I say a little prayer for you...
"I say a little prayer for you..." seb_ra/gettyimages.com

So, we now have hard evidence that just one dose of psilocybin, "a compound found in psychedelic mushrooms," can ease anxiety and "dread of death" for up to five years. The evidence comes from a study conducted on cancer patients in 2016, and the follow-up of that study, which was completed early last year but for reasons obviously related to the present pandemic and its stress-related factors, was reported only this week by The Hill.

One can understand the value of such a pill for someone who is terminally ill, someone who is really facing death, someone who is fast running out of time. But for someone who, despite being in the zone of eternity, which is what good health comes down to (Spinoza called it perfection), by means of a vivid imagination, is very aware of their own and inevitable non-being-ness, this five-year pill sounds not like a cure but another way to experience a nightmare.

The Hill:

Almost five years later, researchers found enduring effects in the subset of participating patients when combined with psychotherapy.

At the four-and-a-half year follow-up, 71 to 100 percent of participants credited improvements in levels of anxiety and depression to the single-dose psilocybin and therapy combination of the study. The participants further “rated it among the most personally meaningful and spiritually significant experiences of their lives.”

As far as I can see, there are two major problems with this long-term tranquilizer. One, is it's just one pill. Two, it does not solve (but keeps intact) the key link between anxiety and the historically exceptional temporality of a market-embedded society.

I addressed the first complaint, the one pill, on Friday, April 23. It eliminates the pleasure of pill popping, which for many of us, has achieved the status of praying. Just think of Islam. Today in Seattle, for example, a follower of the teachings of Muhammad must perform Fajr prayer at 4:21 AM, Dhuhr prayer at 1:07 PM, Asr prayer at 5:03 PM, Maghrib prayer 8:15 PM & Isha prayer at 9:54 PM.

Pill poppers are no different. For them, there is a pill or two in the morning, a pill before eating anything, a pill after eating anything, a few pills before sleep, a few more pills if you wake up in the middle of the night. And, if you are like me, there are a variety of pills for anxiety that can be consumed at different times of the day and night (my favorite presently is NeuroCalm, which is not cheap but works wonders in the morning and during periods of insomnia). In short, psilocybin deprives the secular person of the form of religious devotion to the grand mystery that is, for all ye faithful, the Almighty. Instead, you can take just one pill and forget about God for five long years.

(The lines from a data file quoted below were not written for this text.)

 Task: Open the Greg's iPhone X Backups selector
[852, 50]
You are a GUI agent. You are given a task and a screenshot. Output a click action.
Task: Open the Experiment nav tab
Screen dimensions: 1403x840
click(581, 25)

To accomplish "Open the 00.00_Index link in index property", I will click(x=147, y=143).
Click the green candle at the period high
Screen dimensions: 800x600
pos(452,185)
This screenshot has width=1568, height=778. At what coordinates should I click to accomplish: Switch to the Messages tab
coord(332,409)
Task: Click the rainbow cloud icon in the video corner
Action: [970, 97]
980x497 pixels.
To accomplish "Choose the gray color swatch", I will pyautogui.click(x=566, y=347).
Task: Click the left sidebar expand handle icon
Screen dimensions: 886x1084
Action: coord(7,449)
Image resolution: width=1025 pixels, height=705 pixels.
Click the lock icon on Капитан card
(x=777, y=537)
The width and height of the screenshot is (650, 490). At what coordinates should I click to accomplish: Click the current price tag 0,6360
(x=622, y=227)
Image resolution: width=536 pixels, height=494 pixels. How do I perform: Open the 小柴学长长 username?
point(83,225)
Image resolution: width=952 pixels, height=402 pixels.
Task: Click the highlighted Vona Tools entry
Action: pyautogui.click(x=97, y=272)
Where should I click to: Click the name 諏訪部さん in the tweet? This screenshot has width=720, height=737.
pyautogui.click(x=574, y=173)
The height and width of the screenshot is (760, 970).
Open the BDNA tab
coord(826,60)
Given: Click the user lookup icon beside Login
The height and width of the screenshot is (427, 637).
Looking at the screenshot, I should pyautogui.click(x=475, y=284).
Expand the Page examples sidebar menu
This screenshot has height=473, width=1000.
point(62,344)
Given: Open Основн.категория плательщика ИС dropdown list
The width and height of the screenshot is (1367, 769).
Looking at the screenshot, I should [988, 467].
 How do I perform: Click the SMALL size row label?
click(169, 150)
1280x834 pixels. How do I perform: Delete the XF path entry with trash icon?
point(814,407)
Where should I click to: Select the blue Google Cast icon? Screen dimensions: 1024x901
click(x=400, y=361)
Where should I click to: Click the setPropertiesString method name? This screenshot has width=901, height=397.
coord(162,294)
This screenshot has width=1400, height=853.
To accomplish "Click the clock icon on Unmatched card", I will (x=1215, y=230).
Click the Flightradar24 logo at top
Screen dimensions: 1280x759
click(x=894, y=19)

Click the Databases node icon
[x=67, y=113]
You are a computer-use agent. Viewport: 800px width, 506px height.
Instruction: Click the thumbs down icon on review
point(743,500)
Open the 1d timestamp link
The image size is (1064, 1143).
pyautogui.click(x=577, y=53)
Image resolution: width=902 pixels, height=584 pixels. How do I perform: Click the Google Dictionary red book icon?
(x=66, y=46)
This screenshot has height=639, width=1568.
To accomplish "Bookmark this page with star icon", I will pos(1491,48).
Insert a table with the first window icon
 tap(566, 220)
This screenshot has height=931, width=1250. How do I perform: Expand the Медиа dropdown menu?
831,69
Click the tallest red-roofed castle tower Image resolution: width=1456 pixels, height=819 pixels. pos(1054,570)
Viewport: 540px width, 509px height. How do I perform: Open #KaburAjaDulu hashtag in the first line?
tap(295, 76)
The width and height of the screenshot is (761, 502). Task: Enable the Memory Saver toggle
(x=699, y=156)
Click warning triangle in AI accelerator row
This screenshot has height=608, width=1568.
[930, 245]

And as the psilocybin shows God out one door, it lets Capital in with the other.

When considering the latter circumstance, we must begin by first asking: Where does all of this anxiety come from? Why do so many of us suffer from bouts of panic, days of dread, nights of anguish? The answer to this is found in the alienness of capitalist temporality, which, as the great theorist Moishe Postone, would say, is historically specific. Meaning, it's not trans-historical. Meaning, the history of the world, as experienced by the civilizations that our times' leading cultural figures and institutions designate as notable, isn't a movement toward a society that finally realizes the absolute that Dolly Parton famously described as "9 to 5."

But before the industrialization of labor, human time was much less rigid, and more oriented not to the clock but to what the Kenyan philosopher and theologian John Mbiti, and also the British social history E.P. Thompson, described as events. Before industrialization, seasons and natural cycles of all kinds directed the flow of human time. The moon, the migration of birds, the rise and fall of temperatures, the length of the day and night—all of these cycles and more enfolded and unfolded human experience.

We have only recently left this looser time of events. We have fewer holidays. We work the same strict hours no matter what part of the year it is. This is the dictatorship of time as measurement. And certainly also the source of much human anxiety. Heidegger, who is regrettably one of the most influential philosophers of the 20th century, attempted to transhistoricize this dreadful feeling as an existential "being-toward-death." But it seems unlikely that this being-toward-death can be experienced with the same industrial force in a culture that does not hear the clock ticking all of the time.

And then you take this one pill. And then it's all over. You are one for five whole years with being-toward-"9 to 5."